Berthollet fut donc un savant engagé, et ce tandem Monge-Berthollet qui fera tant parler de lui un peu plus tard, en Egypte, se trouve déjà en pleine action. Leurs relations amicales et familiales (Mme Berthollet était belle-soeur d'une soeur de Mme Monge) remontaient à plus de dix ans, mais ils étaient maintenant ensemble à pied d'oeuvre. Et cependant, combien ces caractères paraissent dissemblables : tandis que Monge, enthousiaste, entreprenant, se laisse entraîner avec une naïveté sympathique dans l'action politique jusqu'à accepter d'être ministre, Berthollet a différé avant de quitter ses chères études jusqu'à ce qu'on déclare l'urgence de la patrie en danger. Et sur le plan scientifique, autant Bethollet est prudent, avançant à pas comptés et réfléchis dans le domaine qu'il connaît, autant Monge se laisse disperser dans des directions diverses ; il est le fondateur de la géométrie descriptive et sera son apôtre, mais il expérimente aussi sur la synthèse de l'eau et visite les forges.
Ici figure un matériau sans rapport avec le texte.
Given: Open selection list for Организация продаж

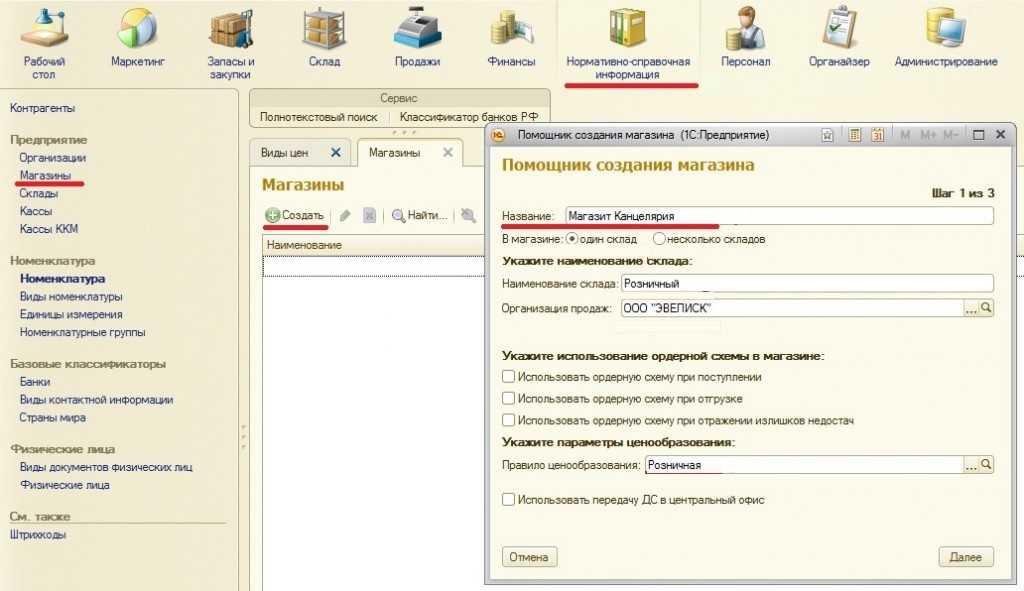Looking at the screenshot, I should (x=970, y=308).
Bethollet saura, certes, se faire une place, tant à l'Académie que dans les fonctions officielles, mais il semble que cela lui vienne sans qu'il insiste - alors que Monge bouscule (en 1783, il prend le poste d'examinateur de la marine que convoitait Bossut, bien que celui-ci eût été à l'origine de son ascension), s'éprend (de Bonaparte), régente (l'Ecole polytechnique). Colin les a peints d'ailleurs bien différents : Monge nous pénètre d'un regard ardent, tandis que Berthollet nous échappe, ailleurs.
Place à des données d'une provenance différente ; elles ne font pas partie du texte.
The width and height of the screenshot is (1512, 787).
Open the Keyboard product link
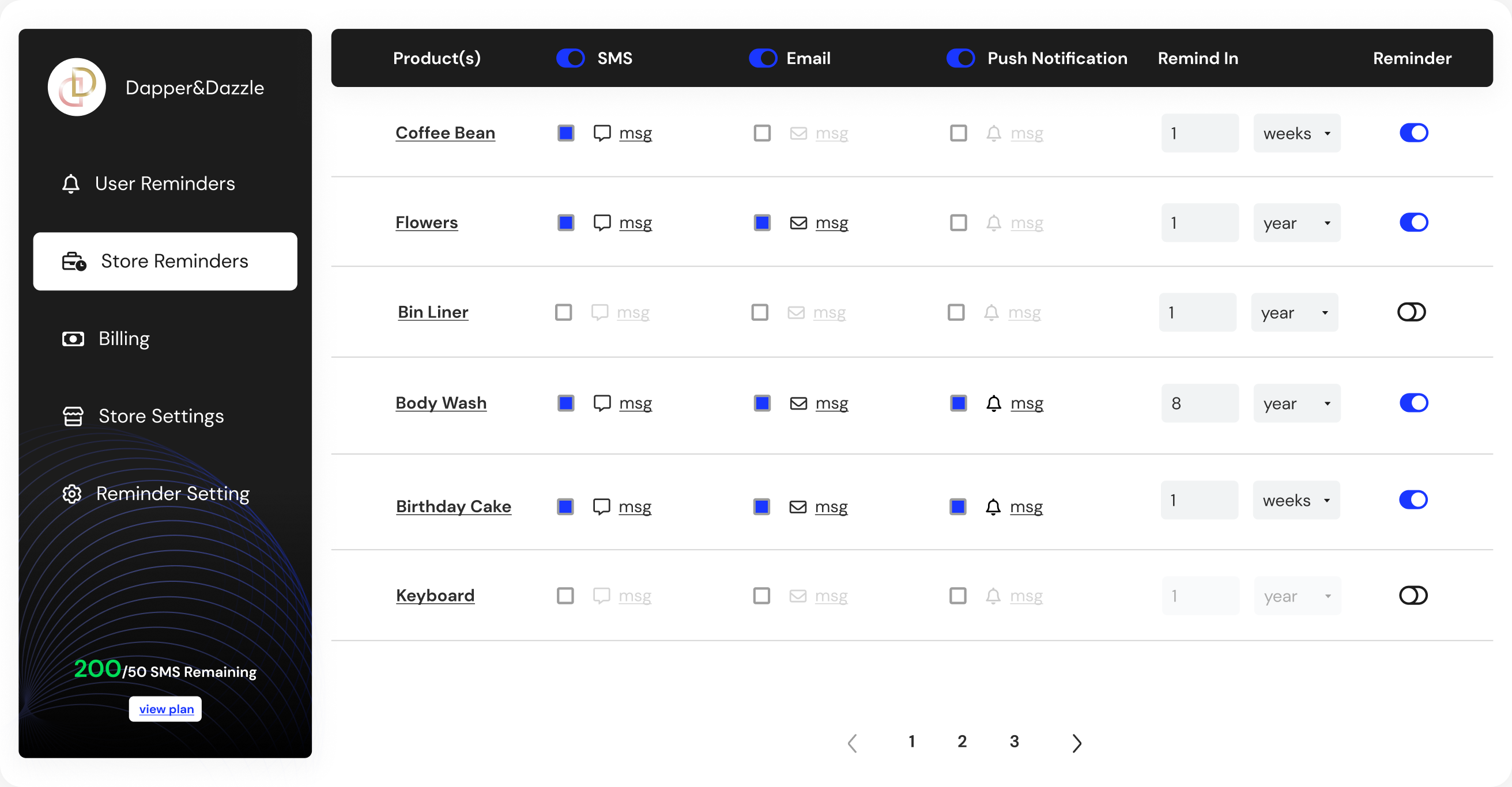pos(435,596)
Après les entreprises communes du printemps de 1794, la destinée va continuer à les rapprocher singulièrement. En 1795, Monge et Berthollet enseignent tous les deux , l'un sa géométrie, l'autre sa chimie, à l'Ecole Normale et à l'Ecole centrale des Travaux publics. On constate, d'après le témoignage de leurs élèves, que le premier est un professeur né qui sait enthousiasmer les jeunes, tandis que l'enseignement de l'autre passe mal. On crée l'Institut National à la fin de l'année : les deux premiers membres de la section de chimie sont Berthollet et Guyton (Fourcroy a été écarté, il sera coopté ensuite) ; Monge figure dans les premiers membres de la section de géométrie.
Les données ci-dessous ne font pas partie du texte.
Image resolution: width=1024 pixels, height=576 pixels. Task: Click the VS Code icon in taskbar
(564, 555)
Et quelques mois plus tard, c'est l'étrange aventure de l'envoi en mission par le Directoire, pour aller prendre en Italie les objets d'art ou de science destinés à enrichir les musées de la République. Monge et Berthollet sont, dans le groupe des commissaires, les deux hommes de science, et s'acquittent avec compétence et honnêteté de cette tâche... délicate. Mais surtout, c'est le moment où jaillit l'étincelle entre le jeune général et ces deux savants d'âge mûr. Entreprise de séduction qui n'était pas sans arrière-pensée de la part de Bonaparte ; Monge, patriote enthousiaste, prit feu ; Berthollet, même s'il garda des apparences plus froides, se laissa entraîner dans le sillage des grands desseins du futur empereur, au point de devenir définitivement son chimiste de confiance.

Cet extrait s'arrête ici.